Me recogió un profesor en su coche. Mientras la carretera nos alejaba de Guadalajara, los edificios altos y las avenidas ruidosas cedían su lugar a un horizonte más abierto. Los campos de agave, esenciales para la producción de tequila, se extendían verdeazulados. A medida que se avanzábamos, el paisaje se enriquecía con pequeñas colinas, y ranchos y haciendas puntuaban el terreno. Los árboles de mezquite y huizache eran sucedidos por cactáceas o puestos de artesanos de la cerámica y el tejido o de venta de tequila y licores. En la escuela de Atotonilco el Alto me esperaban más de un centenar de niños con carteles de bienvenida y un montón de preguntas. ¿Por qué te hiciste escritora? ¿Qué se siente al escribir? ¿De dónde salen las historias? Y una niña pequeña de ojos negrísimos: ¿Las cosas te hablan? Antes de leer el cuento que había escrito para mí, estuve segura de que a ella las calles empedradas de su ciudad, la luna y los insectos fluorescentes le susurraban sus historias. Como sospechaba Sophia de Mello de pequeña. Hubo más preguntas e hicimos ejercicios de escritura (hubo risas). Y me llenaron de regalos: dibujos, poemas y collages. Y también canciones a cargo de un grupo de mariachis adolescentes (más risas).
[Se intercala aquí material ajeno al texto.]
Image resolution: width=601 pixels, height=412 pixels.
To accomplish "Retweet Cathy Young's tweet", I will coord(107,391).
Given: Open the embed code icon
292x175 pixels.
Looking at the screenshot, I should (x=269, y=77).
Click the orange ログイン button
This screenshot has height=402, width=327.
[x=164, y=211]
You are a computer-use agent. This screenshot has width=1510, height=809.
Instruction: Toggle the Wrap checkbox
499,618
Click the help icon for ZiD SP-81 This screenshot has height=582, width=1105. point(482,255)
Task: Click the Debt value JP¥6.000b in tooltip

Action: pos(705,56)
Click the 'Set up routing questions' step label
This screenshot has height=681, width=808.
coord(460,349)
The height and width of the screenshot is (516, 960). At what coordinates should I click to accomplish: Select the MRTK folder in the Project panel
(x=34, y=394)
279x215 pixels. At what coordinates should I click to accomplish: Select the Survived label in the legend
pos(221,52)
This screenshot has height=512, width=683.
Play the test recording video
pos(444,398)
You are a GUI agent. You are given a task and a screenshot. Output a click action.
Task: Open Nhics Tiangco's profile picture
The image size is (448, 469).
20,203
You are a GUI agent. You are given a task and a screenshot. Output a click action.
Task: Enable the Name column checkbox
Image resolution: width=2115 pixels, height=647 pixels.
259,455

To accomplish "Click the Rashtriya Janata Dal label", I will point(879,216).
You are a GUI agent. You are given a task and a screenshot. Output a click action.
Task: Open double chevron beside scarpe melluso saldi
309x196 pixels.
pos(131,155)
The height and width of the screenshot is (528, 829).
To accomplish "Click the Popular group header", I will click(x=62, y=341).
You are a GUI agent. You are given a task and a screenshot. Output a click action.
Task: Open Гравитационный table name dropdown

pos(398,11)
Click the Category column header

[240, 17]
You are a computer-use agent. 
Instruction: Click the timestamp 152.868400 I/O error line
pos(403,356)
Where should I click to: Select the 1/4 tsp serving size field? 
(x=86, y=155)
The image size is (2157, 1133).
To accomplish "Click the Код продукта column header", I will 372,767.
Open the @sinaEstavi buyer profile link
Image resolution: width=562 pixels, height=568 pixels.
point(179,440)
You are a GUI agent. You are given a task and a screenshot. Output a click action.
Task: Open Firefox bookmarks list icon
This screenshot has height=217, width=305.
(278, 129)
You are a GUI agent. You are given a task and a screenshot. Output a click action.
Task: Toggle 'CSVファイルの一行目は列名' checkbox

A mi regreso, el profesor me aconsejó almorzar carnitas en una cocina popular del camino. Los Cuates olía a cilantro, a canela, a cerdo, a flores. Sobre la pared, habían colgado un inmenso crucifijo que desentonaba con la música alegre del lugar. Tomé una Corona light, me manché la blusa con el jugo de las carnitas y acaricié a un perro que comió con nosotros, debajo de la mesa. Antes de irme, me pidieron que me tomara fotos del otro lado del mostrador y entre cacerolas de cobre con la dueña del lugar, Doña Carmen, y sus ayudantes. Compré licor de dulce de leche a un viejo de manos suaves y dos blusas bordadas para mis gemelas a una mujer de facciones dibujadas por la paciencia en otro puesto del camino. El sol se hundió en los agaves. Se levantó un viento extraño, casi una coz de un animal invisible o la respiración de todas las cosas que habíamos visto y que nos acompañaba mientras deshacíamos el camino hacia Guadalajara.
De vuelta en el hotel, sola en mi habitación, recogí mis pertenencias. Calculé que tendría que pagar sobrepeso por los libros que llevaba. Tomé la colección de folios infantiles que me habían regalado en Atotonilco el Alto y los esparcí sobre la cama. Los trazos apretados de las manos pequeñas; los dibujos de colores, los poemas de palabras confiadas y el cuento de la niña de ojos negros ocuparían un espacio mínimo en mi equipaje y no pesaban, como los libros o el cansancio. Los guardé en la maleta y aún los conservo: son una evidencia del entusiasmo y la alegría compartidas.